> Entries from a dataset
────

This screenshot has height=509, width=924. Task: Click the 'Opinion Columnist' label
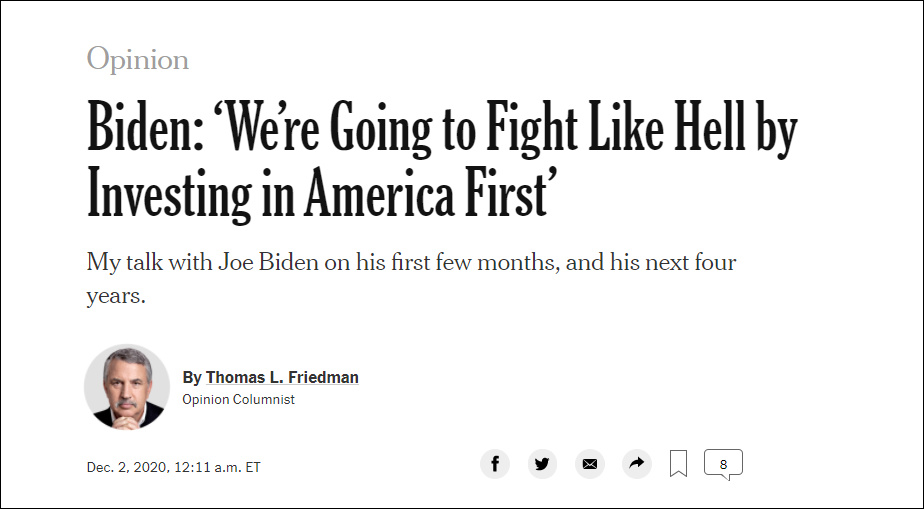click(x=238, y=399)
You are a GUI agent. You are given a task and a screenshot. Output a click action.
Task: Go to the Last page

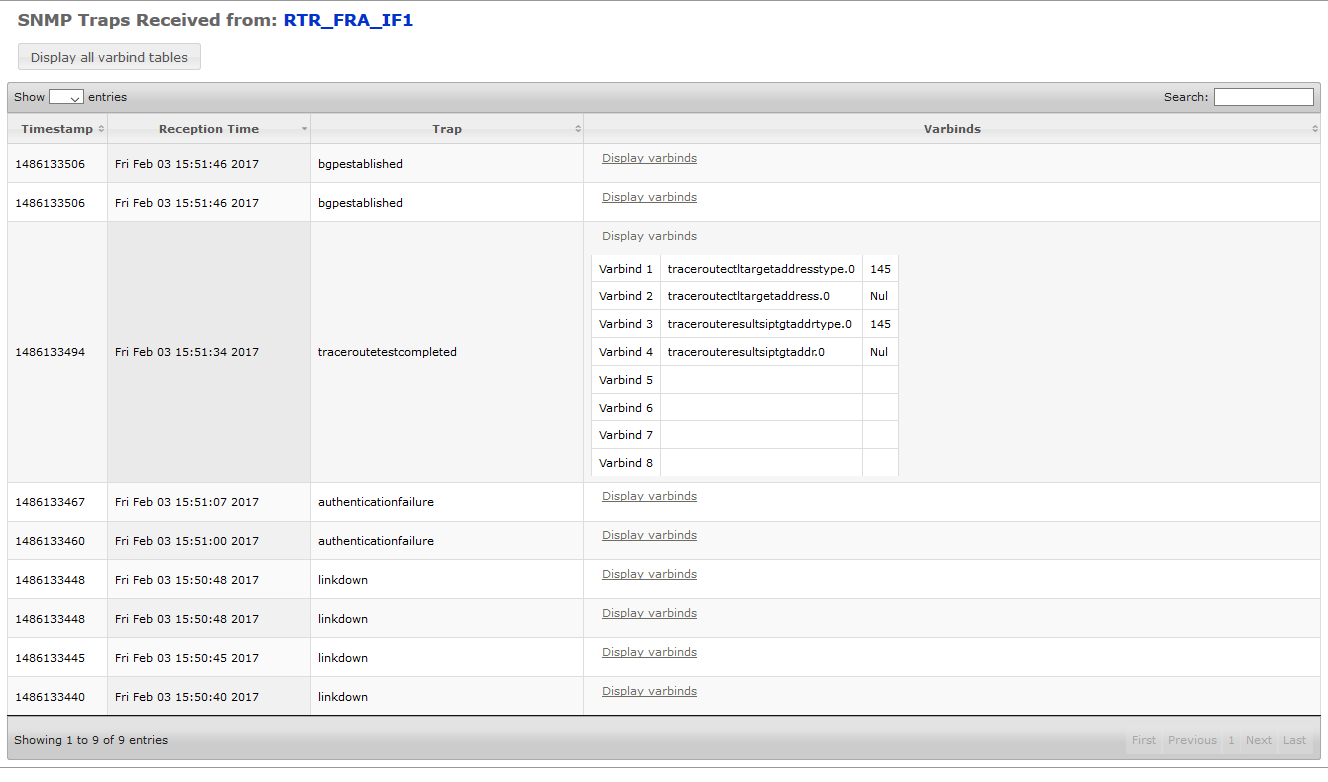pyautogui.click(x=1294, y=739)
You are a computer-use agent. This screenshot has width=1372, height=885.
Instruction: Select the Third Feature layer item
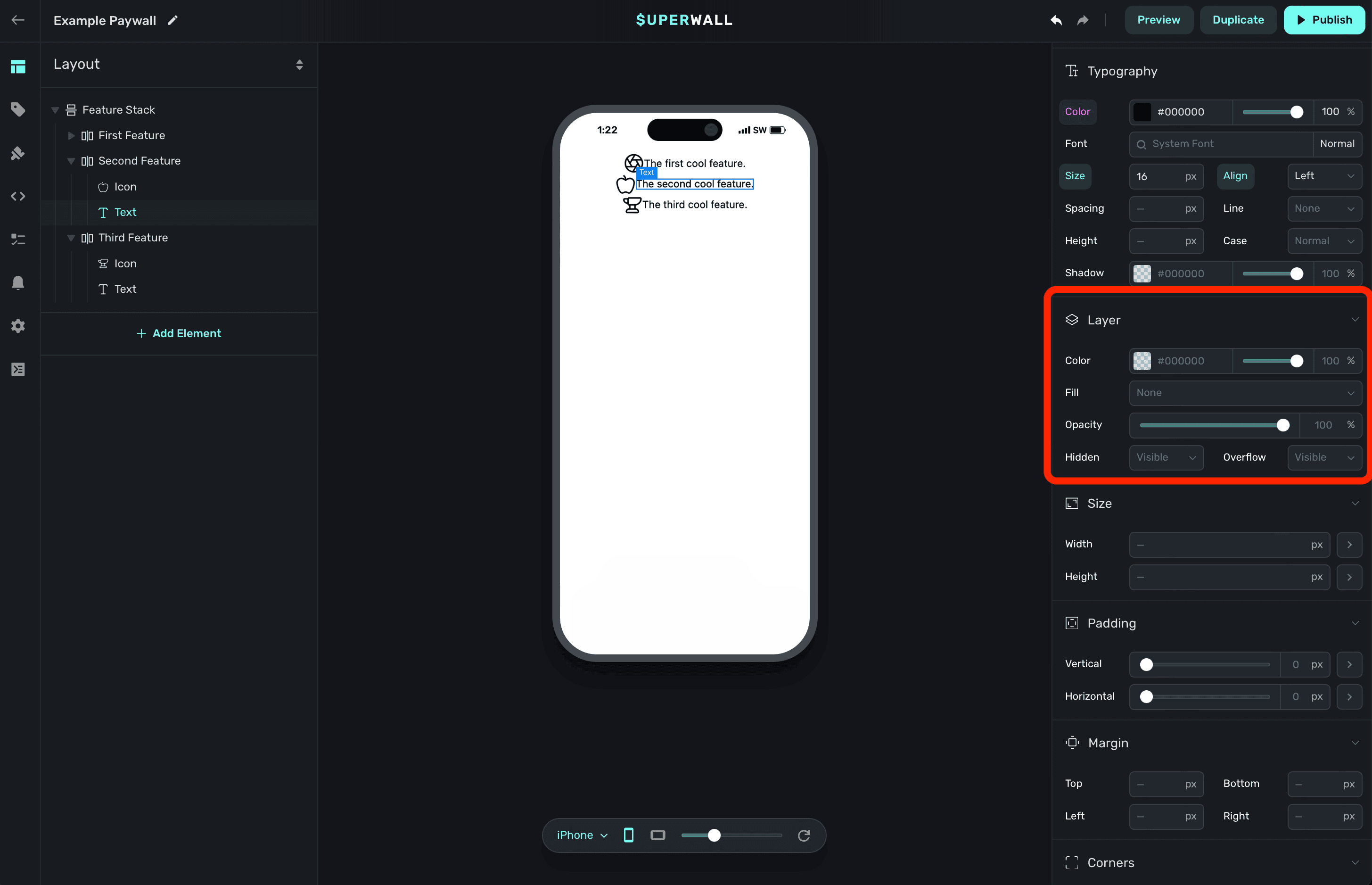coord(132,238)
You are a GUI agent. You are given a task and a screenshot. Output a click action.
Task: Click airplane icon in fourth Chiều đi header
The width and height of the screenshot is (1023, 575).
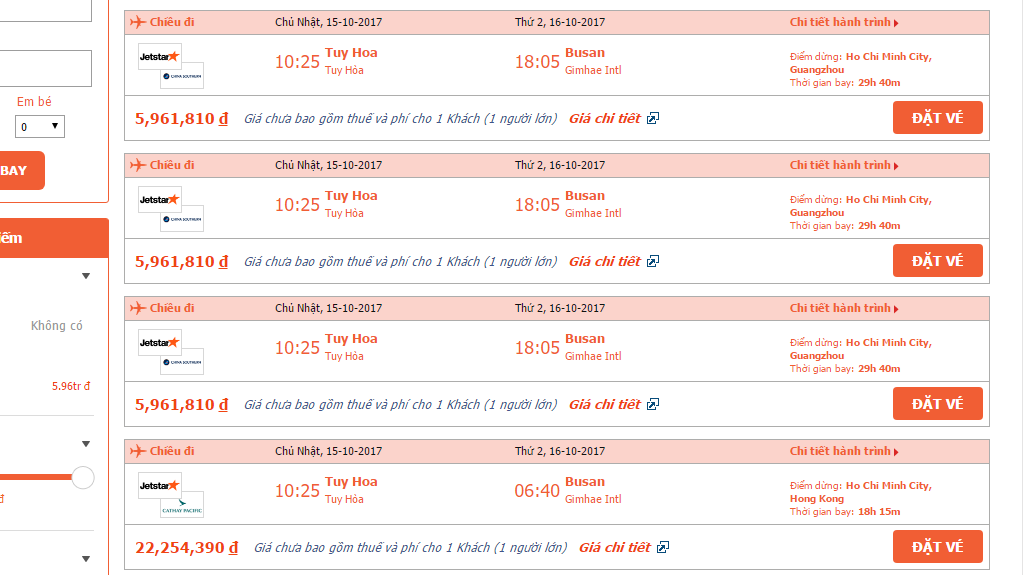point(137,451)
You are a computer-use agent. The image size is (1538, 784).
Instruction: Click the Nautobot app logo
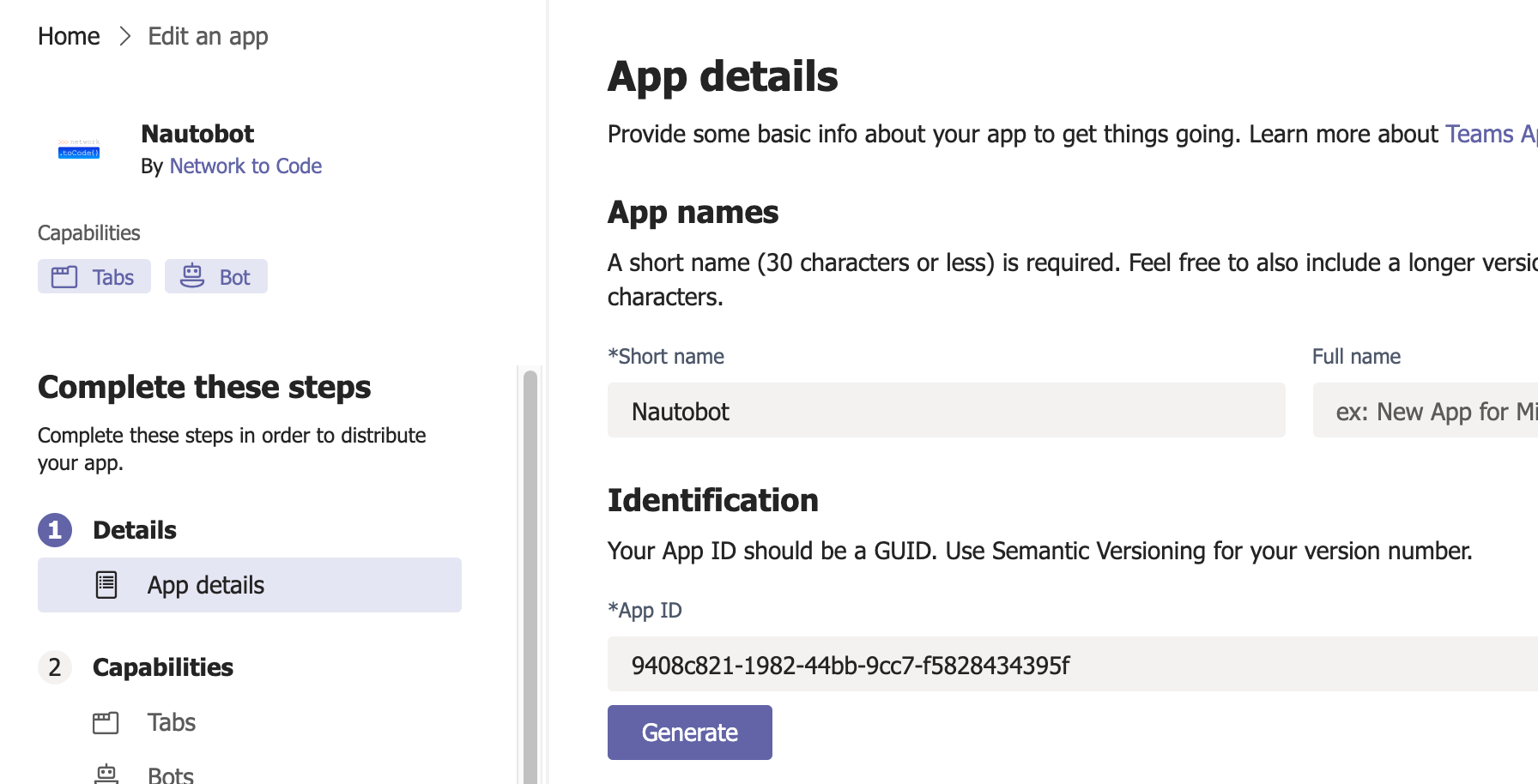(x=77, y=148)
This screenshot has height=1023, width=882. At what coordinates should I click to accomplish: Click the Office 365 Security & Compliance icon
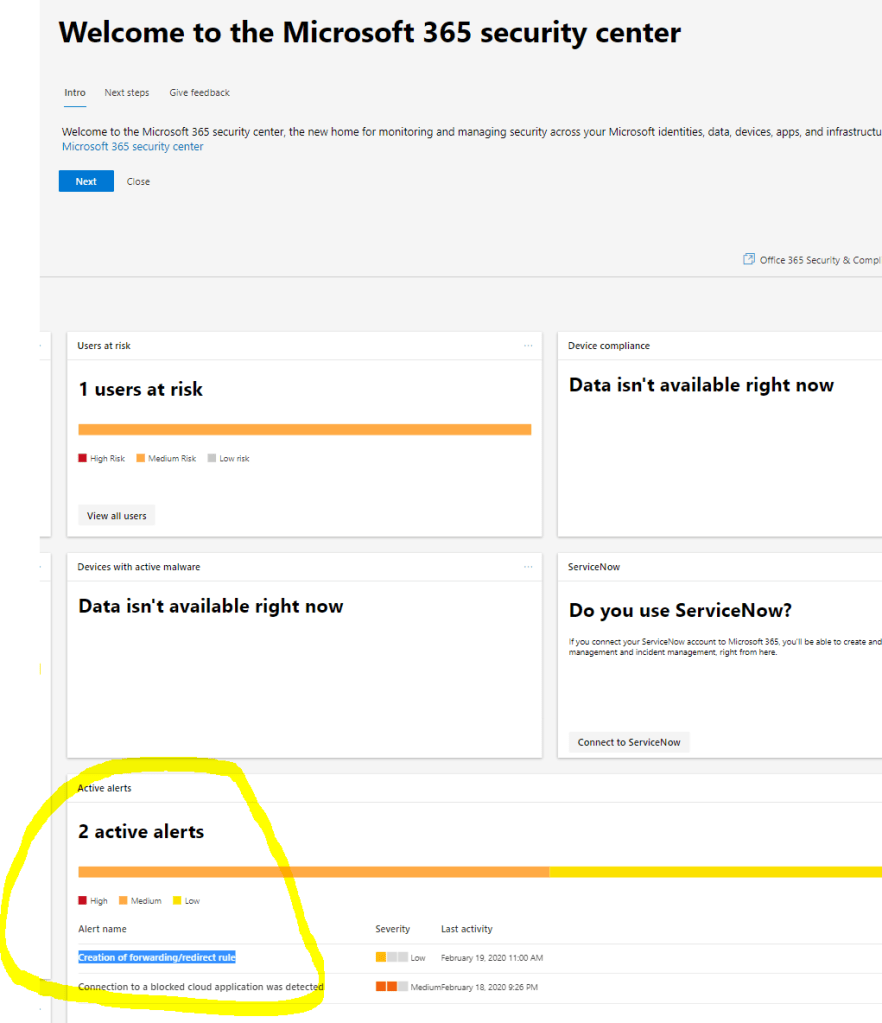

────

> INSTRUCTIONS TO FOLLOW
Can you format every line of text in the entries above as a JSON list of strings, one string per line, skipping blank lines and leaving the pictures out?

> EXPECTED ANSWER
[
  "This screenshot has height=509, width=924. Task: Click the 'Opinion Columnist' label",
  "click(x=238, y=399)",
  "You are a GUI agent. You are given a task and a screenshot. Output a click action.",
  "Task: Go to the Last page",
  "pyautogui.click(x=1294, y=739)",
  "You are a computer-use agent. This screenshot has width=1372, height=885.",
  "Instruction: Select the Third Feature layer item",
  "coord(132,238)",
  "You are a GUI agent. You are given a task and a screenshot. Output a click action.",
  "Task: Click airplane icon in fourth Chiều đi header",
  "The width and height of the screenshot is (1023, 575).",
  "point(137,451)",
  "You are a computer-use agent. The image size is (1538, 784).",
  "Instruction: Click the Nautobot app logo",
  "(x=77, y=148)",
  "This screenshot has height=1023, width=882. At what coordinates should I click to accomplish: Click the Office 365 Security & Compliance icon"
]